Filippo Molinari Roma

Penso, gentile signor Molinari, che il “bene” possibile e necessario, viene spesso insidiato e travolto dal “meglio” presunto per i capipartito di turno. Una regola vecchia come la politica politicante o, se vuole, come la «politichetta», ma diventata ferrea negli anni del bipolarismo all’italiana, quello che lei definisce «da stadio», che io ho chiamato «furioso» e che oggi si dimostra radicalizzato e radicalmente insufficiente a garantire il governo del Paese. Per due motivi. Un motivo strutturale (che anche lei accenna): le leggi elettorali per Regioni e Comuni sono d’impronta maggioritaria, quella per il Parlamento nazionale ha una netta impronta proporzionale e porta quasi inesorabilmente all’alleanza tra distinti e (troppo) distanti.

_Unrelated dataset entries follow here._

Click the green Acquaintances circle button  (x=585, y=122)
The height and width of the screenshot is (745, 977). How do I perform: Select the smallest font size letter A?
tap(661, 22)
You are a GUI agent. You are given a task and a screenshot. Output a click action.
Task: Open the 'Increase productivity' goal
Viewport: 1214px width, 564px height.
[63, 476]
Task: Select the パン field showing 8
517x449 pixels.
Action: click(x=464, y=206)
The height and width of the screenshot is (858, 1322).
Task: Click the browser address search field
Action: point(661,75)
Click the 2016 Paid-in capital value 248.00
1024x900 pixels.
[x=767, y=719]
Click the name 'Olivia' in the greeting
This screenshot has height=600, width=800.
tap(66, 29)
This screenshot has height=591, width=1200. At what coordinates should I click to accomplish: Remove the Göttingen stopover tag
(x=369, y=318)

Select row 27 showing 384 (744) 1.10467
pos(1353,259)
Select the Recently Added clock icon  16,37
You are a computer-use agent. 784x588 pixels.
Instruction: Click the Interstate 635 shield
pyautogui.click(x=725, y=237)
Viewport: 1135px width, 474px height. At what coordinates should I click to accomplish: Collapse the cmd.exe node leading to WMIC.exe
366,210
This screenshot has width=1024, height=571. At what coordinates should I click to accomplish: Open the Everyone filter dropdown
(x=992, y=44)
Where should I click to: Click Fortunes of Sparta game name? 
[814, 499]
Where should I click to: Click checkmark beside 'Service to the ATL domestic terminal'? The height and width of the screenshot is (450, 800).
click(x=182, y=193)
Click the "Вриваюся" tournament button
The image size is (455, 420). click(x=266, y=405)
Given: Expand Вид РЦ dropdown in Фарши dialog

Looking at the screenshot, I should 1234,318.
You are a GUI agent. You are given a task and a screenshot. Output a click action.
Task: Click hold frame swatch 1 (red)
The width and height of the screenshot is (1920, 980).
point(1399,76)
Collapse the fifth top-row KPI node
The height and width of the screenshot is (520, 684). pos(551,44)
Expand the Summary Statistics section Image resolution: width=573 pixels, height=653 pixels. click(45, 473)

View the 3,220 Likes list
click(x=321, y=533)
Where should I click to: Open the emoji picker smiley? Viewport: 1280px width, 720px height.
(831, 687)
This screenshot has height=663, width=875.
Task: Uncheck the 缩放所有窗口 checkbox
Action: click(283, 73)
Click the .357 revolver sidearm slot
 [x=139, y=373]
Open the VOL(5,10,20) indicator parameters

E un motivo, diciamo così, geo-politico: centrosinistra e centrodestra hanno perso il baricentro e i rispettivi spezzoni di centro continuano a sfarinarsi e a contare più per il gioco parlamentare che per il contributo ideale e programmatico. Avviene un po’ di più nel centrodestra trasformatosi in un destracentro (come la competizione per la primazìa tra Salvini e Meloni sottolinea), ma anche nel centrosinistra non si scherza affatto (come dimostra il disagio valoriale e il non-voto di non pochi elettori d’area). Mario Draghi sta servendo il Paese e l’Europa unita, scena sulla quale si muove da protagonista, e potrebbe dare tempo alla nostra politica di ridare equilibrio a se stessa e al sistema complessivo. Lo auspico anch’io, come lei, ma non ci scommetterei. E purtroppo non soltanto perché non mi piace l’azzardo... Spero di essere sorpreso in positivo. Lo spero fortemente.